El día de muertos está ahí, no solo en y por el tiempo, también en el espacio. Es una
tradición abierta y generosa que ha ido incidiendo en la historia por generaciones.
No solo y particularmente en cada momento crítico para la población en general,
sino también en los años y en los días difíciles de cada familia, de cada persona. Una
celebración que tiene como principal vocación acompañar nuestros duelos.
Y con ellos ha sido presente en la Conquista y sus epidemias más fatídicas, en la
Revolución y sus innumerables decesos, después de las catástrofes naturales y
desapariciones, y para acompañar a cada víctima de la violencia.

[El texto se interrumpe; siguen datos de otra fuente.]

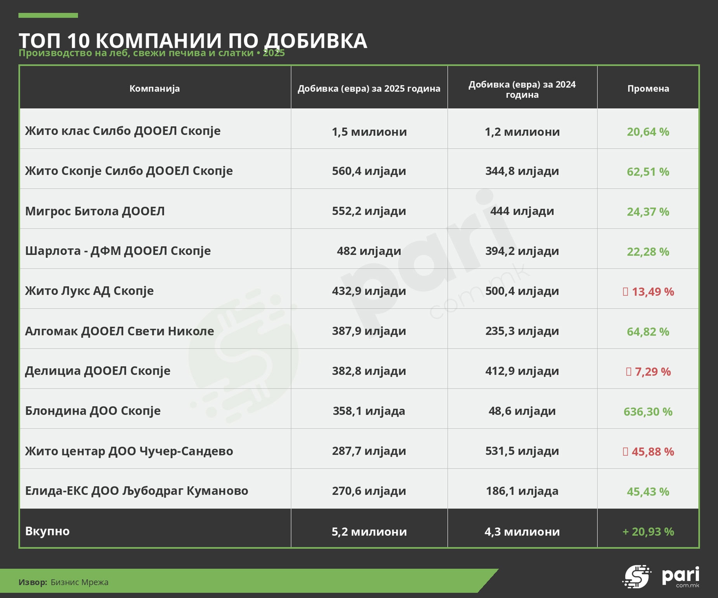
Task: Click the ТОП 10 КОМПАНИИ ПО ДОБИВКА title
Action: coord(193,40)
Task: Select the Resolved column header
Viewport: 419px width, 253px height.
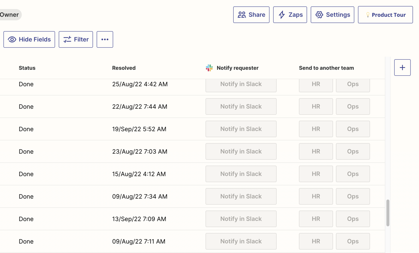Action: point(124,68)
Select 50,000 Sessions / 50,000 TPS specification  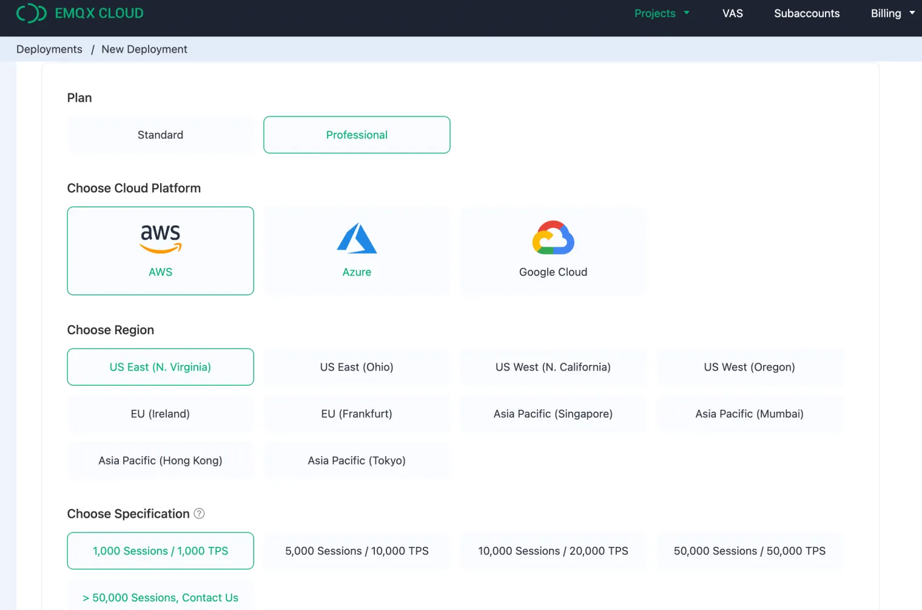coord(749,551)

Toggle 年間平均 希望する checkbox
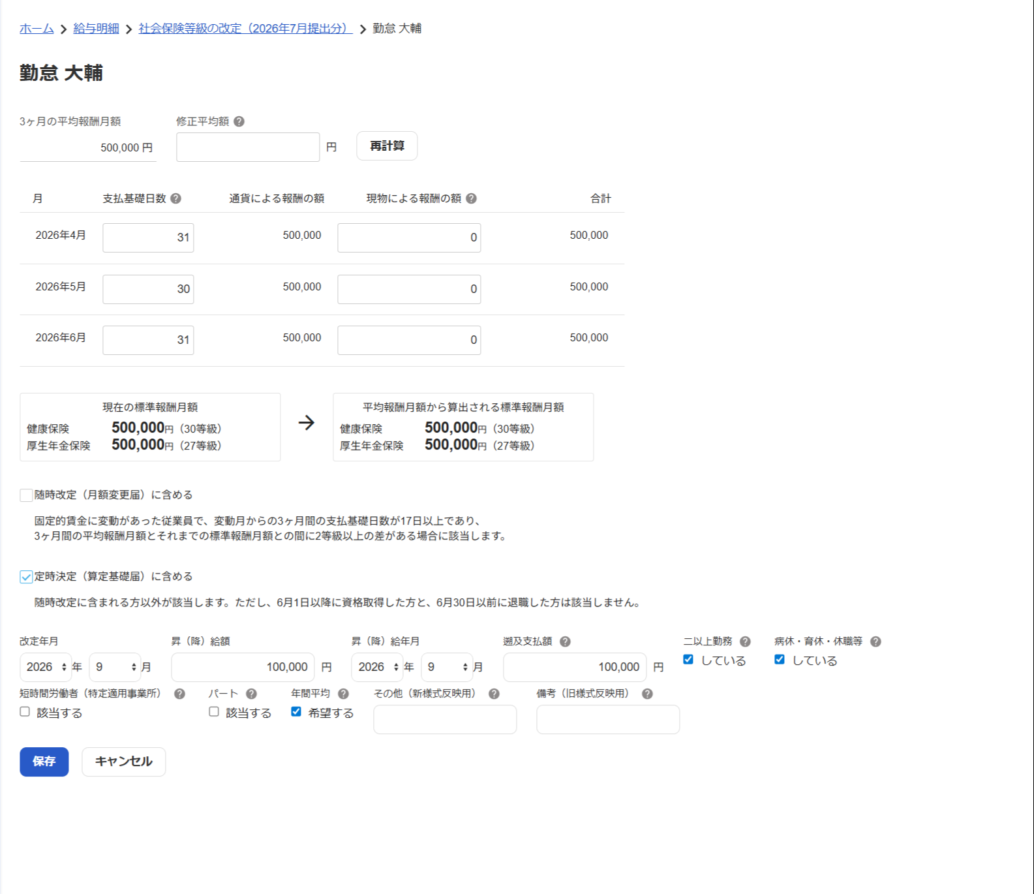pyautogui.click(x=296, y=712)
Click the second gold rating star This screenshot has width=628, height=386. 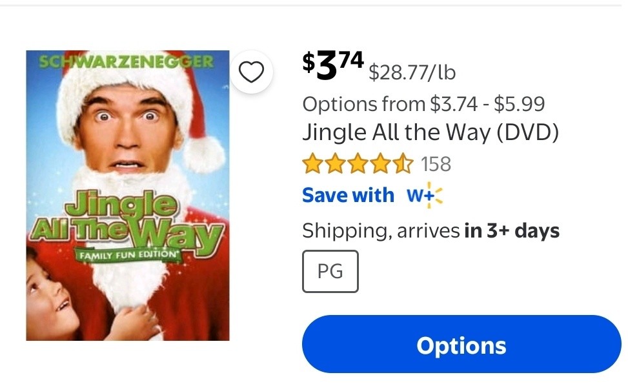pyautogui.click(x=335, y=164)
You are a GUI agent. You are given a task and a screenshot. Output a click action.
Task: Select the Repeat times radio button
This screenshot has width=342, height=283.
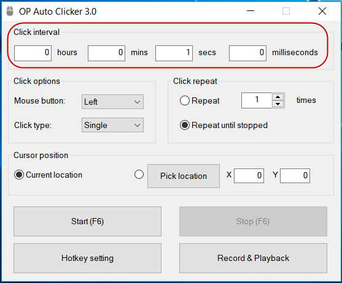pyautogui.click(x=185, y=100)
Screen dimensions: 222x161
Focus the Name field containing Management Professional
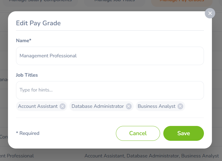point(110,56)
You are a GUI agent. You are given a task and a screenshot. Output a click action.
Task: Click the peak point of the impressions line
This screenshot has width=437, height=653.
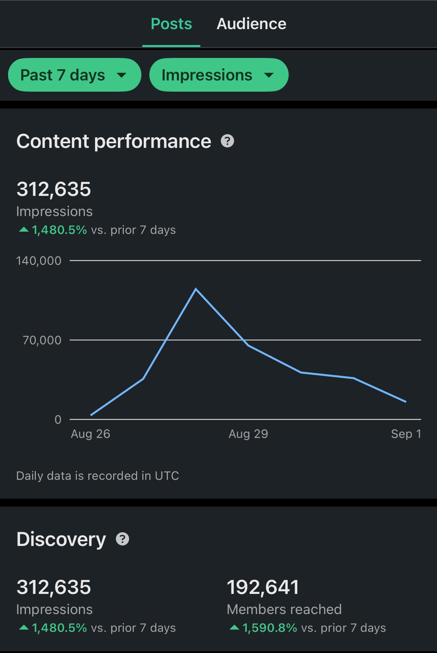196,289
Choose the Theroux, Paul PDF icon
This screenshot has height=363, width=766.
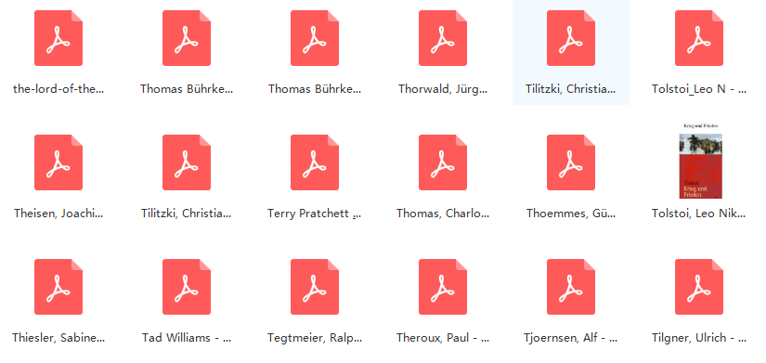[443, 287]

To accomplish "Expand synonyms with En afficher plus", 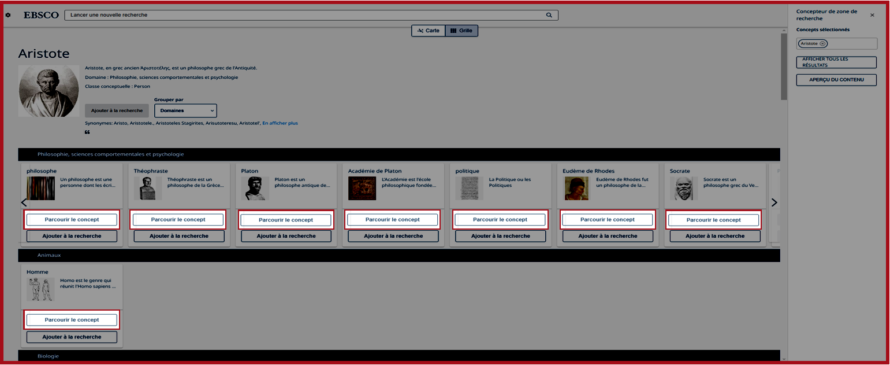I will coord(280,123).
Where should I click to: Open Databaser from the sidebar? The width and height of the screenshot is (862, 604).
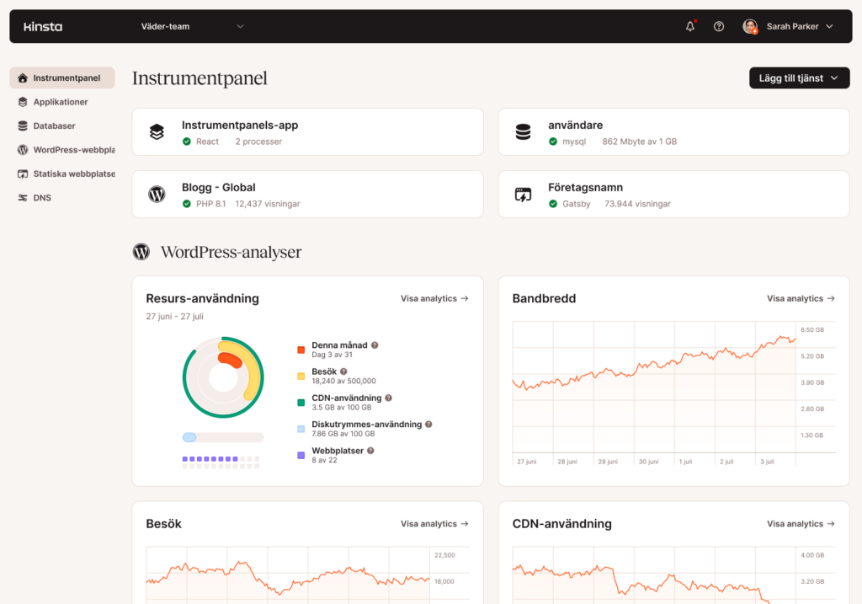[54, 126]
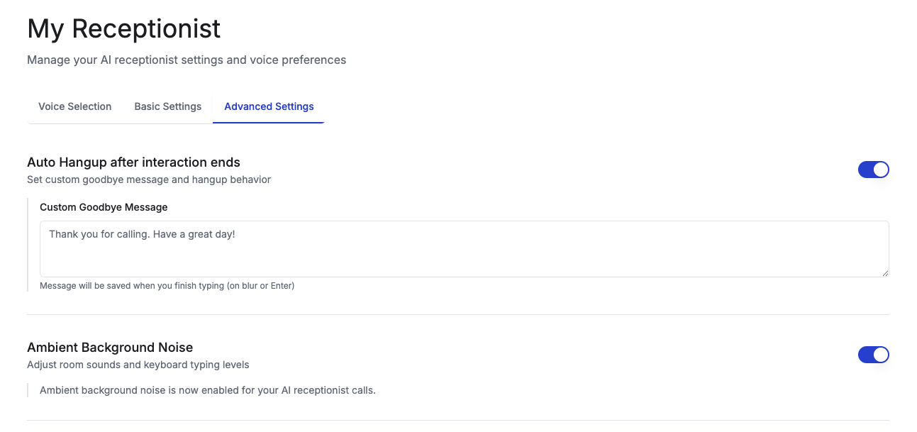Click the 'Auto Hangup after interaction ends' heading
The height and width of the screenshot is (432, 917).
pos(133,162)
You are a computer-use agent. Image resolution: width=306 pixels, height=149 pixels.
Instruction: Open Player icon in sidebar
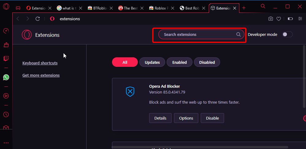click(x=6, y=96)
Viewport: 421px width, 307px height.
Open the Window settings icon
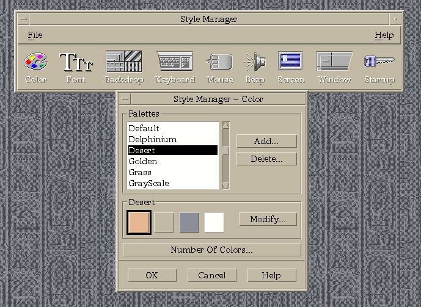tap(334, 62)
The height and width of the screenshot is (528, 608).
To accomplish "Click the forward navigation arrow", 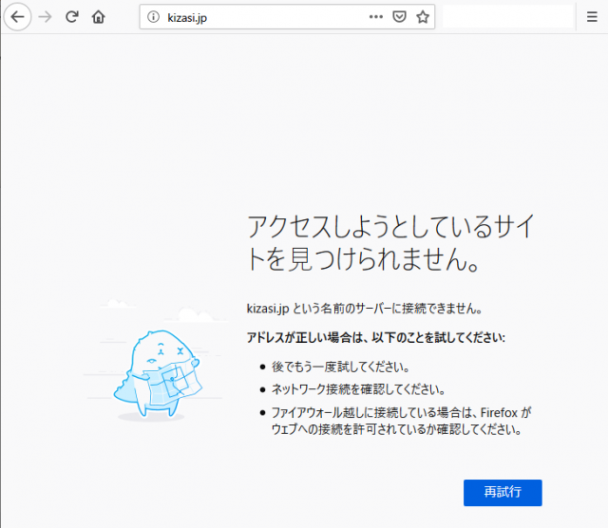I will [45, 17].
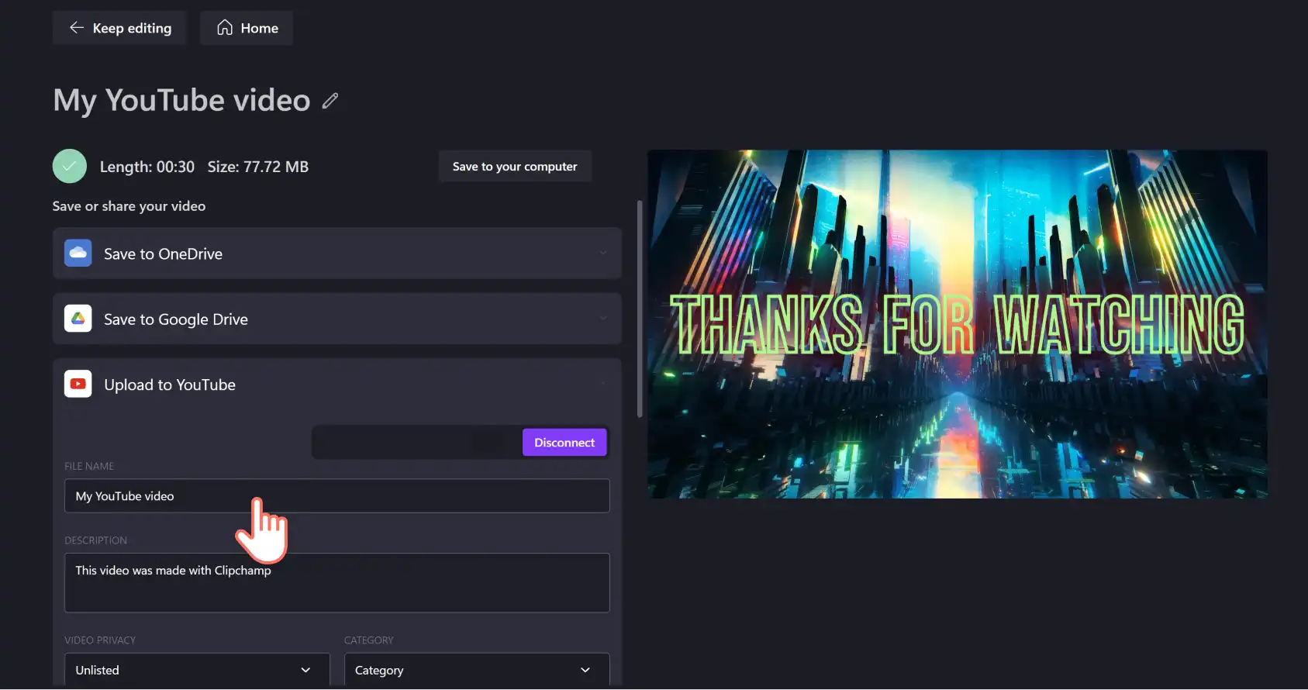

El espacio público es de los vivos pero también de los que se han ido. La
celebración del día de muertos es en primer lugar familiar y doméstica. Pero es
pública porque atiende a una ritualidad colectiva, porque tiene la capacidad de
visibilizar la memoria de los que se van con familiares, vecinos, visitantes. Las casas
se abren, los caminos de pétalos marcan el sendero para visitar a los deudos y a los
que visitan de regreso ese día. Cada casa recibe con una meta arquitectura de la
propia casa que se deconstruye y se convierte en un gran homenaje al personaje que
hay que recordar: imágenes, viandas, bebidas, luces, flores, papeles picados,
faroles, juguetes, objetos y panes que se producen especialmente cada año y que
desde la Colonia eran objeto de intercambio social a todos los niveles en los
mercados públicos de toda la sociedad hasta el día de hoy. Es uno de los eventos
donde la convivialidad atraviesa todos los estratos sociales.